What are the possible Complications of Autosomal Dominant Hypocalcemia?

Some potential complications of Autosomal Dominant Hypocalcemia include:

• Damaged kidneys and impaired renal function due to increased calcium in urine. This can lead to the development of kidney stones
• Calcium deposits in the brain, in areas (such as the basal ganglia) that help control muscle movement
• Rarely, the affected individuals may have severe symptoms in combination with Bartter syndrome, referred to as Autosomal Dominant Hypocalcemia with Bartter syndrome (or Bartter syndrome type V)

How is Autosomal Dominant Hypocalcemia Treated?

The treatment options for Autosomal Dominant Hypocalcemia may include:

• Oral calcium supplements with mild symptoms
• Intravenous calcium infusion for patients with many and/or major symptoms: The calcium levels in blood are carefully monitored, since the kidney cells may perceive the influx of calcium as hypercalcemia and excrete more calcium in urine
• Magnesium infusion, if the individual is having hypomagnesemia (magnesium deficiency in blood)
• Vitamin D supplementation in combination with calcium supplements
• Infusion of parathyroid hormone to regulate calcium levels in blood, in case the above methods are not successful

Note: Asymptomatic individuals (those in whom the disorder is suspected due to a family history of ADH) may not require any treatment.
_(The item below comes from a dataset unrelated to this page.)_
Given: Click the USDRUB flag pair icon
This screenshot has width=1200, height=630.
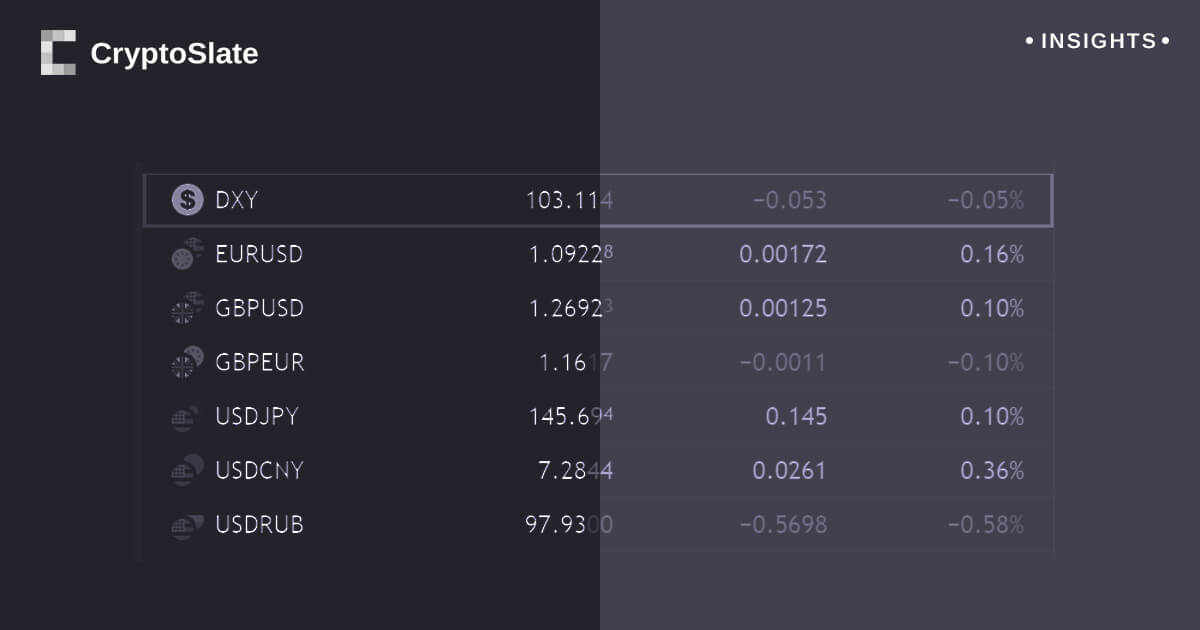Looking at the screenshot, I should [x=187, y=524].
However, a close monitoring of such individuals may be necessary.

How can Autosomal Dominant Hypocalcemia be Prevented?

• Currently, there are no specific methods or guidelines to prevent Autosomal Dominant Hypocalcemia, since it is a genetic condition
• Genetic testing of the expecting parents (and related family members) and prenatal diagnosis (molecular testing of the fetus during pregnancy) may help in understanding the risks better during pregnancy
• If there is a family history of the condition, then genetic counseling will help assess risks before planning for a child
• Active research is currently being performed to explore the possibilities for treatment and prevention of inherited and acquired genetic disorders such as Autosomal Dominant Hypocalcemia
• Regular medical screening at periodic intervals with tests and physical examinations are strongly recommended

What is the Prognosis of Autosomal Dominant Hypocalcemia? (Outcomes/Resolutions)

• The prognosis of Autosomal Dominant Hypocalcemia is reported to be dictated by the type and severity of symptoms in the affected individuals
• Individuals with mild signs and symptoms of ADH have better prognosis than those with severe conditions
• Delay or insufficiency in treatment may lead to kidney malfunction and consequent renal failure

Additional and Relevant Useful Information for Autosomal Dominant Hypocalcemia:

Variation in clinical presentation in Autosomal Dominant Hypocalcemia, ranging from asymptomatic hypocalcemia to childhood hypocalcemic seizures, seems to be typical for the disorder and is currently, an unexplained feature of this condition.